Zaman, mekân, insan ve hayat/ömür… Ömür dediğin, iki nokta arasında bir çizgi… Ömür dediğin, ete kemiğe büründüğün Yunus diye göründüğün görüntü… Hangi boyutta olunduğunun hesabı yapıladursun… Birinci boyuttan beşinci ve bilmediğimiz bilmem kaçıncı boyutta sürdürülen bir ömür… Bir ağlama sesiyle dünyaya atılan bir adım… Sonrası adım adım gelinen, törpülene törpülene sürdürülen bir ömür… Ağlama ve gülücüklerle paketlenen ve yaldızlanan ömür… Ömür dediğin, son kullanma tarihi gözükmeyen, ölünce tarihi otomatik kazınıp belli olan bir kredi kartı… Kredi kartının hoyratça kullanılmasıdır, ömür törpüsü… Sormanın, sorgulamanın görünür hâlidir, ömür törpüsü… Bu törpü olmadan, ömür; boşa harcanmış, kullanma tarihi geçmiş, yıpranmış işlevini yitirmiş kredi kartı… Törpü; ağaç, kurşun, kalay vb. yumuşak metallerin kabasını almaya yarayan, dişleri uzun ve aralıklı olan eğe… Törpü; bir şeyin yüzündeki pürüzleri gidermek, düzgünleştirmek için kullanılan kısa, ince, pürtüklü eğe… Törpü; rendelemek, törpülemek demek… Ömür törpüsü, ömrü törpüleyen, ömrü tüketen her bir şey… Tırnak törpüsü… Ömür törpüsü… Sinir törpüsü…

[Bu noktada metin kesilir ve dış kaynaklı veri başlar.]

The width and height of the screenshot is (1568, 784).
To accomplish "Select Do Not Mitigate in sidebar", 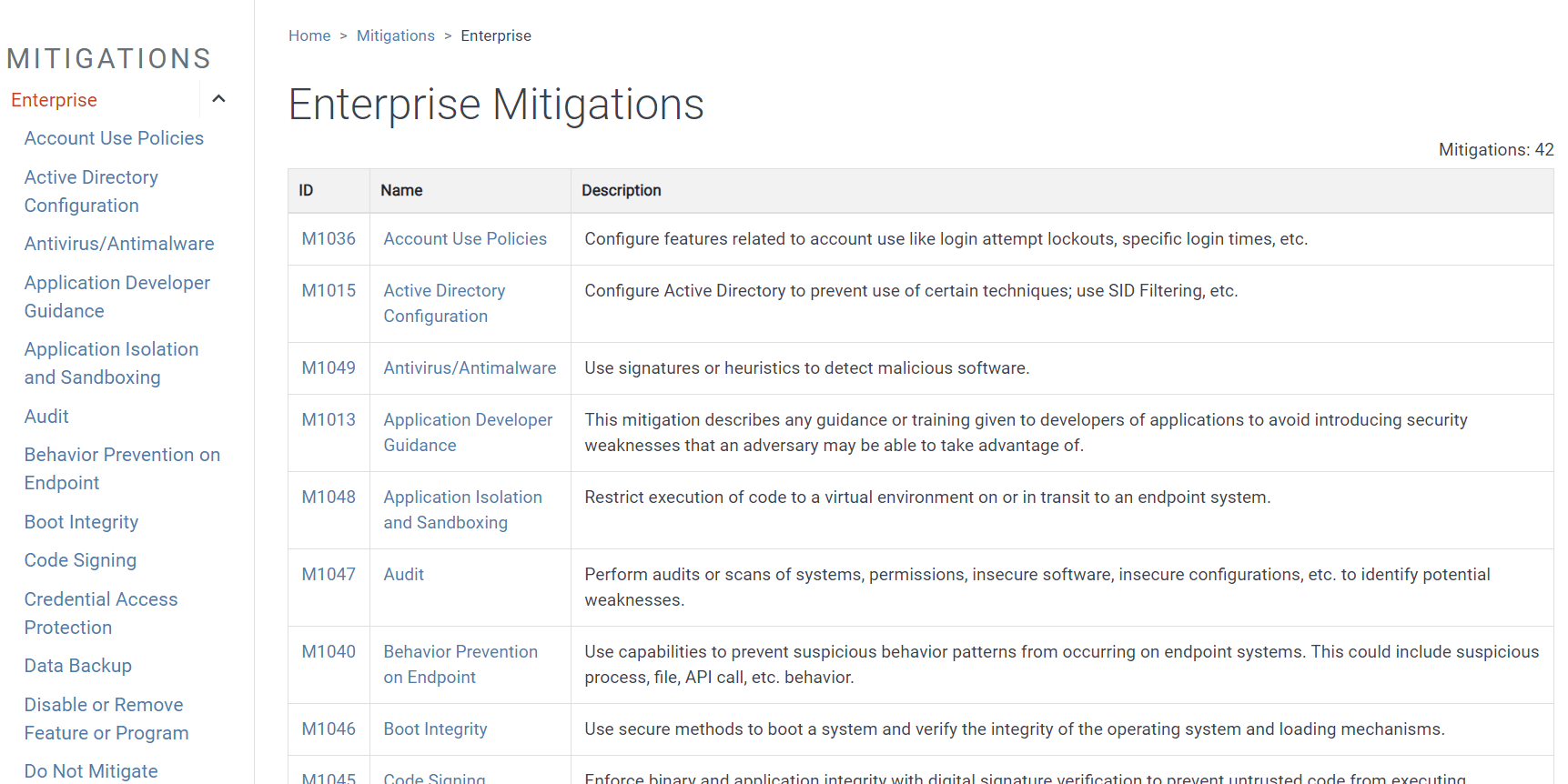I will pyautogui.click(x=91, y=771).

Kendi kendini tüketmenin farklı versiyonlarına, ömür törpüsü denilip geçilmekte… Her şeyin bir ömrü var… Canlı, cansız dediklerimizin… Madde boyutundan enerji boyutuna geçişi, şöyle ya da böyle tanımlamak; var olanı cansız mı canlı mı diye tasnif etmek de bizi farklı boyutlara taşımakta… Somutun soyuta, soyutun somuta evrildiği hengâme… Var olanın yoka, yok olanın var olana kucak açtığı eşikte kalmanın adıdır, ömür törpüsü… Bilindik kavramlar üzerinden yapılan açıklamaları kifayetsiz kaldığı nokta ya SIFIR’da ya da BİR’de düğümlenmekte… Sıfırı tükettiğimiz, kapasitemizin elvermediği nokta, Bir’in silinmesi… Bir gidince sıfırların çokluğu bir işe yaramıyor… Sıfırlara değer veren, bütün sayıları içinde barındıran bir… Birin sağına ve soluna koyulan bir, anlama anlam katan neden… Bilmem ne kadar ‘neden’ sorusunun tek cevabı bu…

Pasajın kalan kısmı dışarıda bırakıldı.